My long-term email pal and her husband are off on vacation to Mexico this weekend.
That means no email confessionals until Sunday.
It's strange how attached one can become to technology; I remember a time when there was no email, but I don't know how I'd really get along without it now. Blogs are somewhat the same a new development that's changing the landscape without our even noticing.
Well, until the year of the Blogger, we didn't notice.
I have reservations about email, sometimes. I have reservations about blogging, too. Both allow for some sort of vaguely permanent and vaguely public record of whatever the blogger/emailer chooses to mention. Email's at least nominally private, but blogs aren't. And they're not meant to be.
Both raise issues of privacy. Because both can be like what would once have been a journal. Except that practically anyone can read them.
I once thought I'd keep all my email, because it would provide a record of the mundane. And that it would be a great resource for some biographer some day after I was both famous and dead.
I'm not famous yet, so there's no need. But I've also, since making that decision, lost a number of computer hard drives. And changed jobs a few times. And all that email just vanishes.
Looking back, though, my email tends toward the mundane. And the obsessive.
But there sure is a lot of it. I don't know exactly how prolific I could have been if I'd spent half the time that I've spent wrapped up in my own little email world writing something...useful and productive. I'll wager I could write a novel in a year or less with that time alone.
It's not that email is bad; my email pal and I have communicated exclusively via email for about the past five years or so, and in many ways we're closer friends now than we ever were before email arrived. But it's definitely a strange relationship. Because it exists entirely in the words of our emails and in the gaps between sending one and getting the next.
And, for me, it's certainly cheaper than therapy.
The issue with the blog is bigger, I guess, because the blogger is blogging for the masses. Or would like to think he is. And that online trick applies, too. Anonymity allows for the creation of an entire personality. If the blogger wishes to adopt a different personality, all he has to do is adapt.
I remember reading Umberto Eco's comments in Wired a long time ago. To the best of my recollection, he said that the problem with the Internet is that we don't yet know the signs and symbols of it as a form of discourse. So we can't tell what's reliable and credible and what isn't.
But of course, the problem with that analysis is that there are as many different signs, symbols, tropes, and variations as there are among people. I don't know how we'll ever make sense of it, really. Because the blog is limited only by the blogger's imagination and his willingness to take chances. And that means, over time, anything's possible.
If Eco was implying that there'd be a way to know whether a piece of information could be trusted or whether an e-commerce site was safe for consumers, then I suspect the Internet has been around long enough for us to have some ideas of how it works. With respect to the big sites, anyway, those things are obvious.
But with respect to how you know from reading an individual blog whether that's the "real" person, or whether the facts recounted are accurate, well now....
That's a much thornier issue.

▶ [Stored data]

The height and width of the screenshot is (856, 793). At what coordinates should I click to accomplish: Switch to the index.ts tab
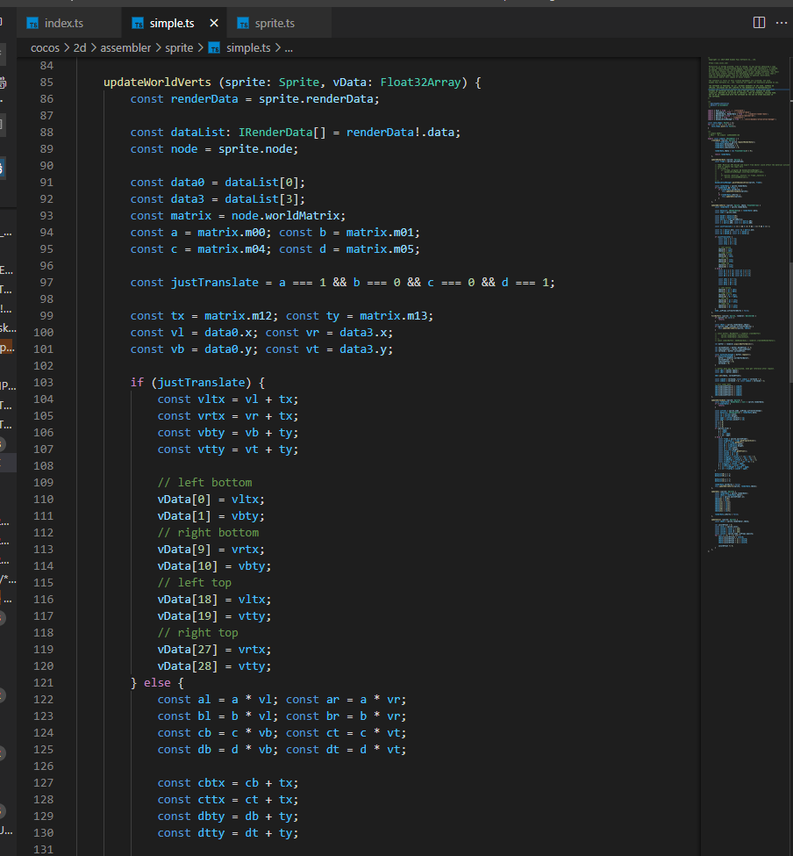[x=63, y=23]
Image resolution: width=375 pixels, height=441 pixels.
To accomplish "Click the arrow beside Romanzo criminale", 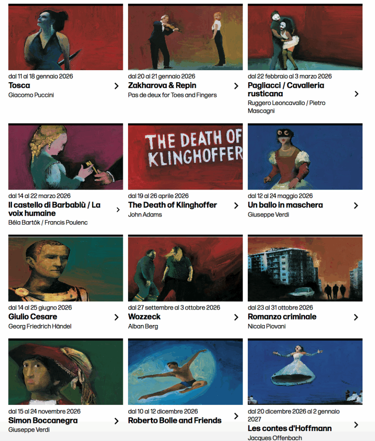I will point(356,317).
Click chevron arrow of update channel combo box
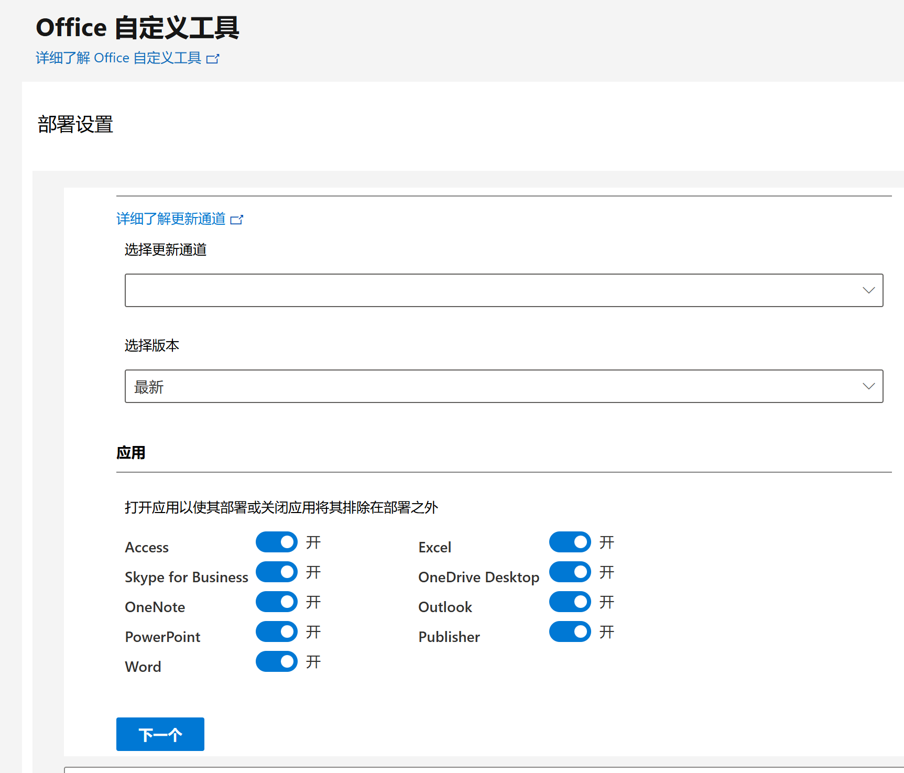Viewport: 904px width, 773px height. [x=868, y=290]
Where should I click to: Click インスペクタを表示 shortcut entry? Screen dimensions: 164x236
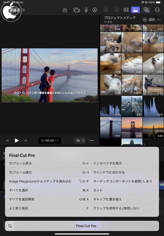[107, 163]
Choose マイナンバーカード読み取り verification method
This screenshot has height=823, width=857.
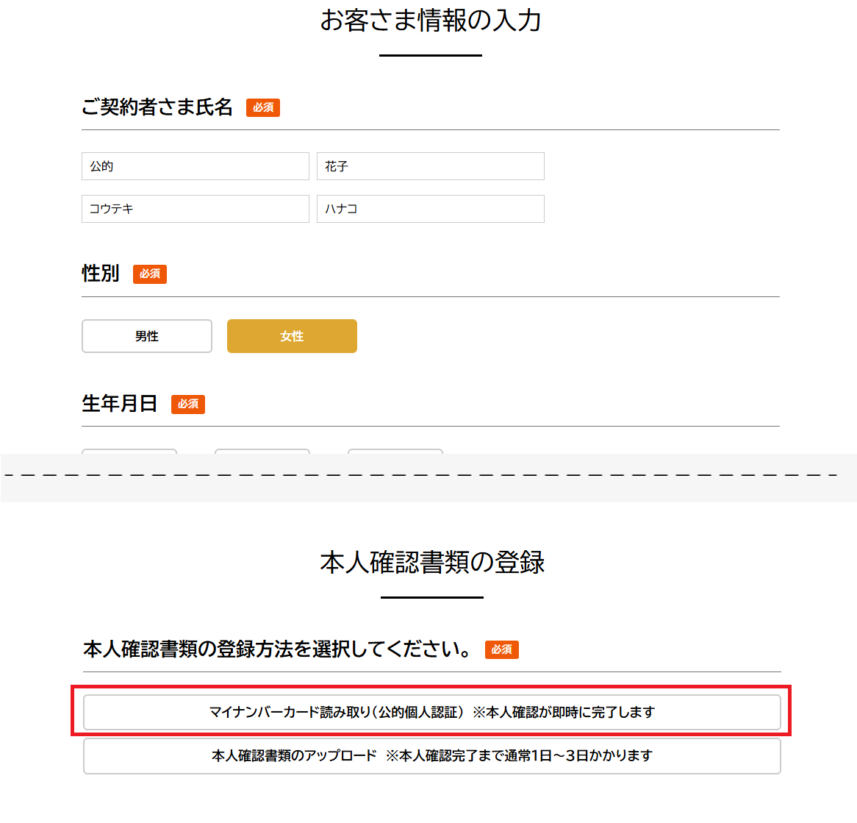click(431, 712)
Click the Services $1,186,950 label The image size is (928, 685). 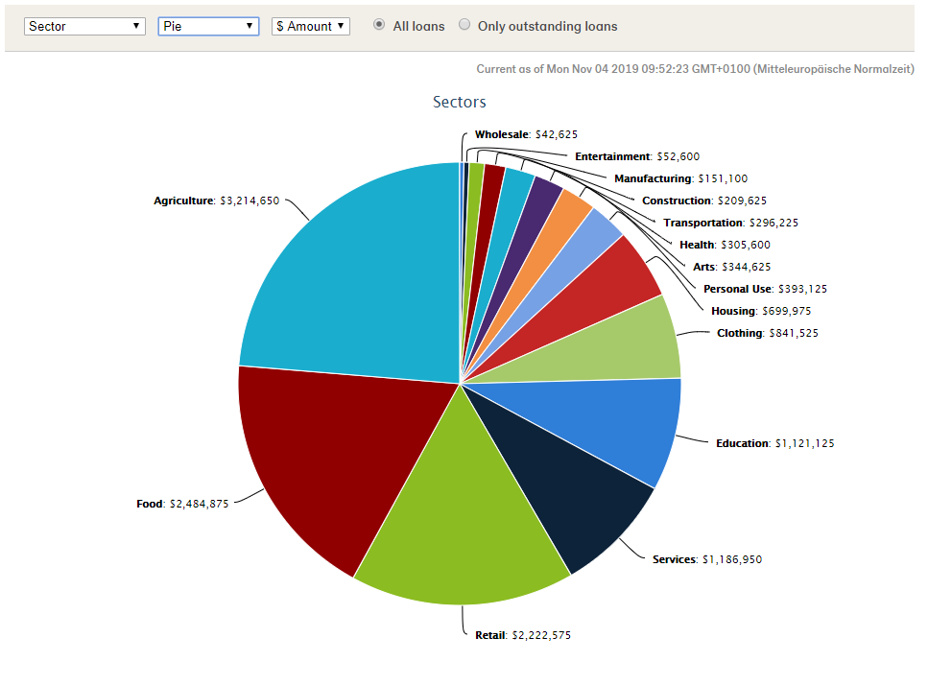[x=707, y=559]
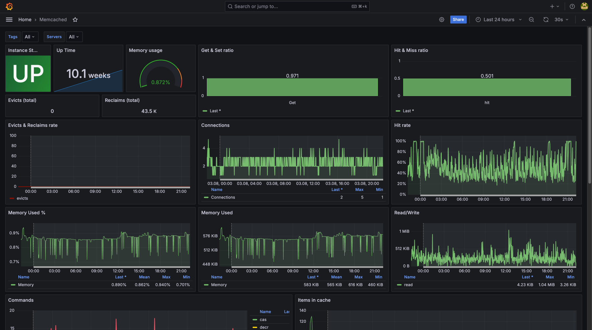Open the 30s refresh interval dropdown
The image size is (592, 330).
[x=561, y=20]
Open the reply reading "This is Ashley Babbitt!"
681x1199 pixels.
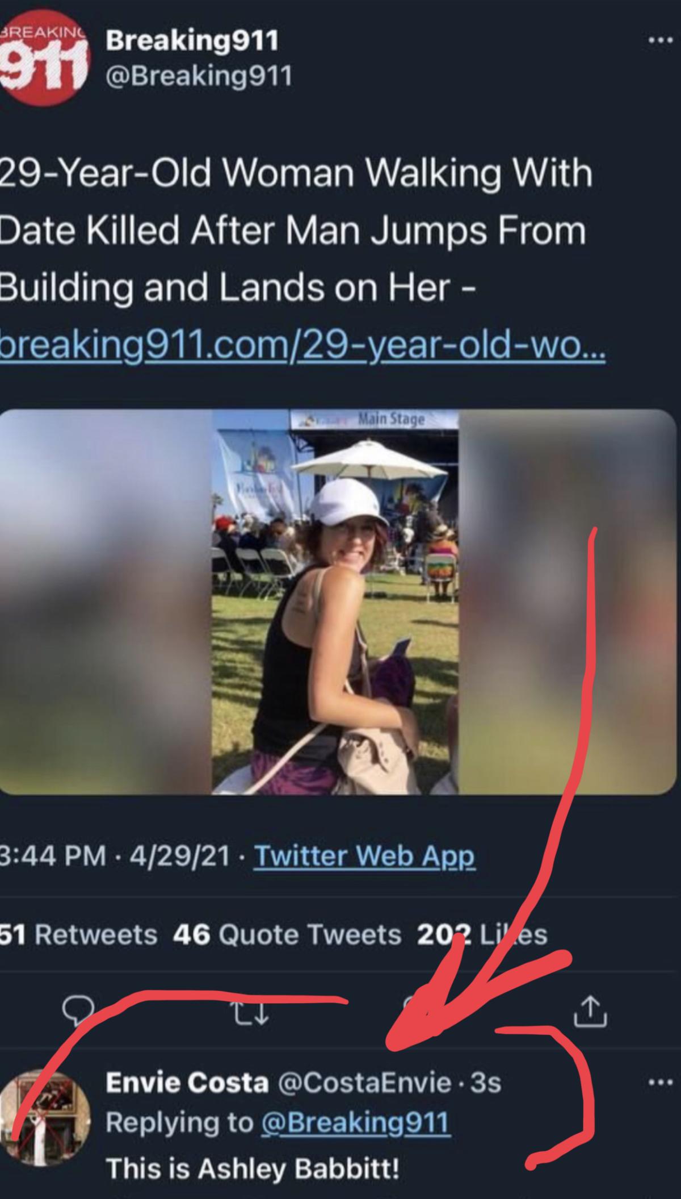[253, 1168]
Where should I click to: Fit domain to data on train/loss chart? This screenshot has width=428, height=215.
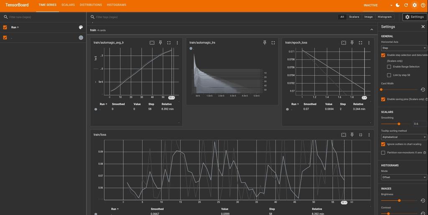[344, 135]
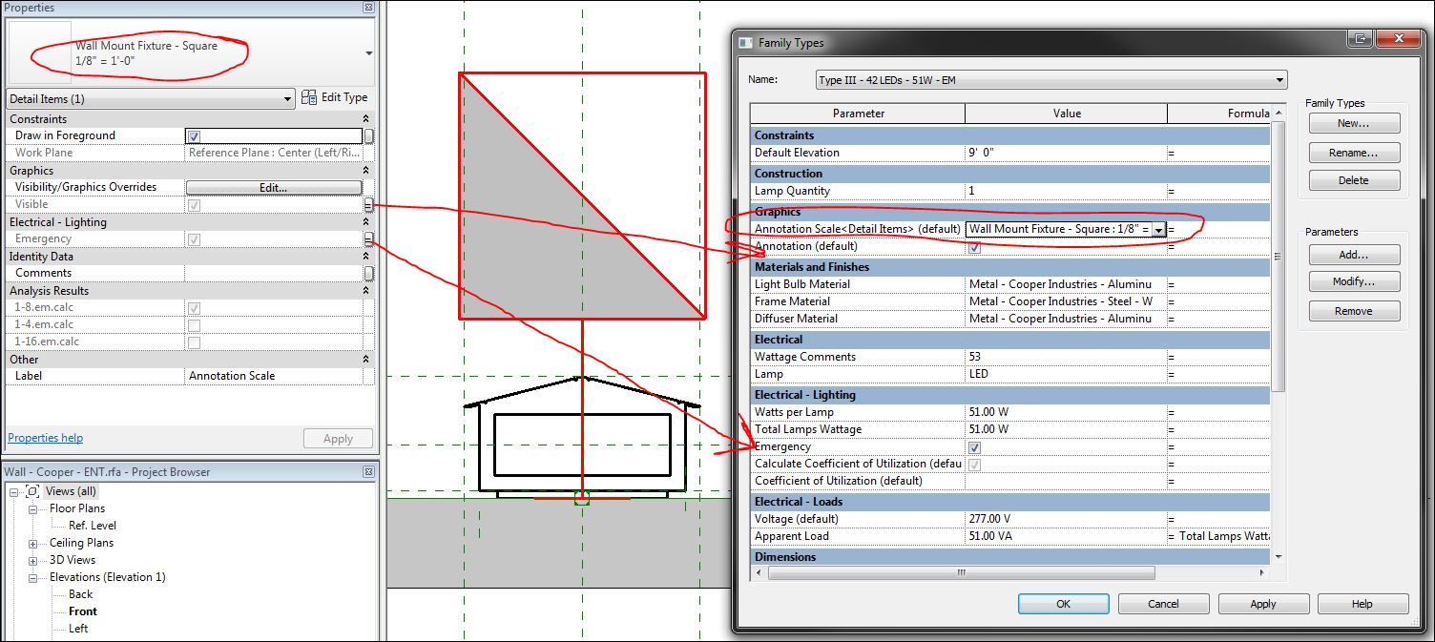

▶ [Aim of the exercise] According to the blog post on email and blogging, where are the writer's email pal and her husband going on vacation?

▶ [Response below] Mexico